Selected passage section start

Re: [rfc patch] optimize o_direct on block device

[Date Prev][Date Next][Thread Prev][Thread Next][Date Index][Thread Index]

 




On Nov 30, 2006, at 10:16 PM, Chen, Kenneth W wrote:

Zach Brown wrote on Thursday, November 30, 2006 1:45 PM
At that time, a patch was written for raw device to demonstrate that
large performance head room is achievable (at ~20% speedup for micro-
benchmark and ~2% for db transaction processing benchmark) with a
tight I/O submission processing loop.

Where exactly does the benefit come from?  icache misses?  "atomic"
ops leading to pipeline flushes?

It benefit from shorter path length. It takes much shorter time to process one I/O request, both in the submit and completion path. I always think in terms of how many instructions, or clock ticks does it take to convert user request into bio, submit it and in the return path, to process the bio call
back function and do the appropriate io completion (sync or async).

Sure.

Selected passage section end
Given information section start

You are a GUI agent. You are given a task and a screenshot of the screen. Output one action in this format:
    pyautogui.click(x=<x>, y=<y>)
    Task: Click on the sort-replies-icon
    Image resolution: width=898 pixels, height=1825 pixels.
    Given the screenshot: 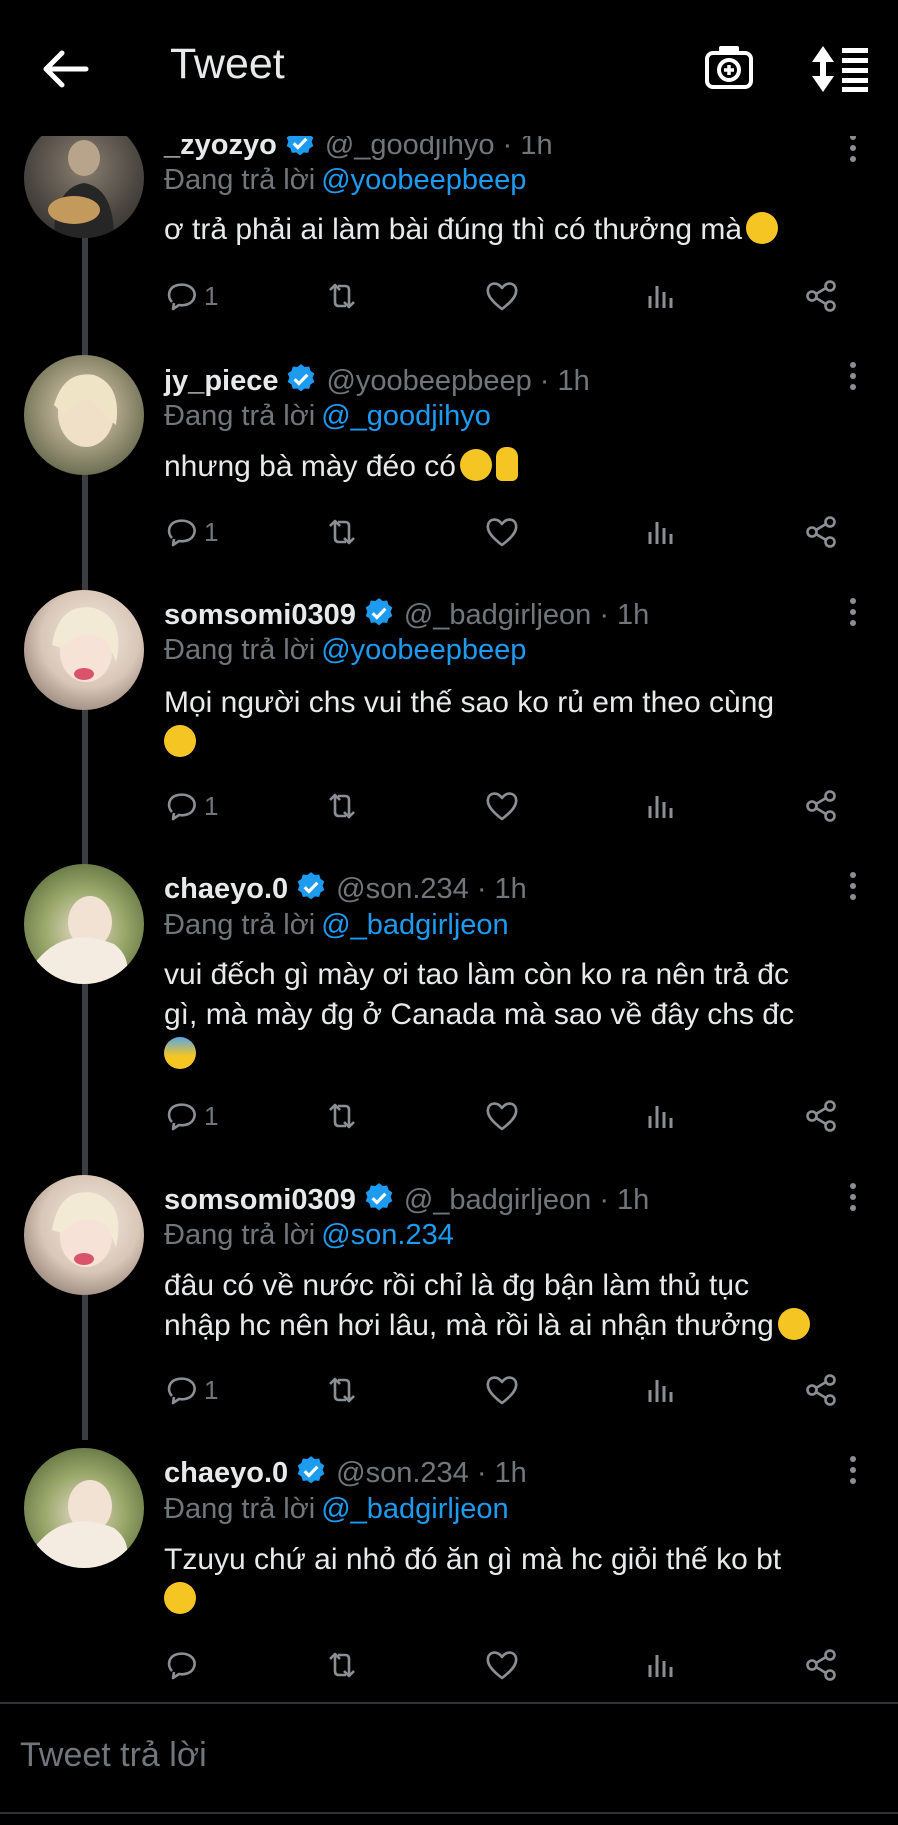 What is the action you would take?
    pyautogui.click(x=841, y=69)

Given information section end

(Exercise requirements): Quote the patch discussion above word for word, from "On Nov 30, 2006, at" to "submission processing loop.".

(Output):
On Nov 30, 2006, at 10:16 PM, Chen, Kenneth W wrote:

Zach Brown wrote on Thursday, November 30, 2006 1:45 PM
At that time, a patch was written for raw device to demonstrate that
large performance head room is achievable (at ~20% speedup for micro-
benchmark and ~2% for db transaction processing benchmark) with a
tight I/O submission processing loop.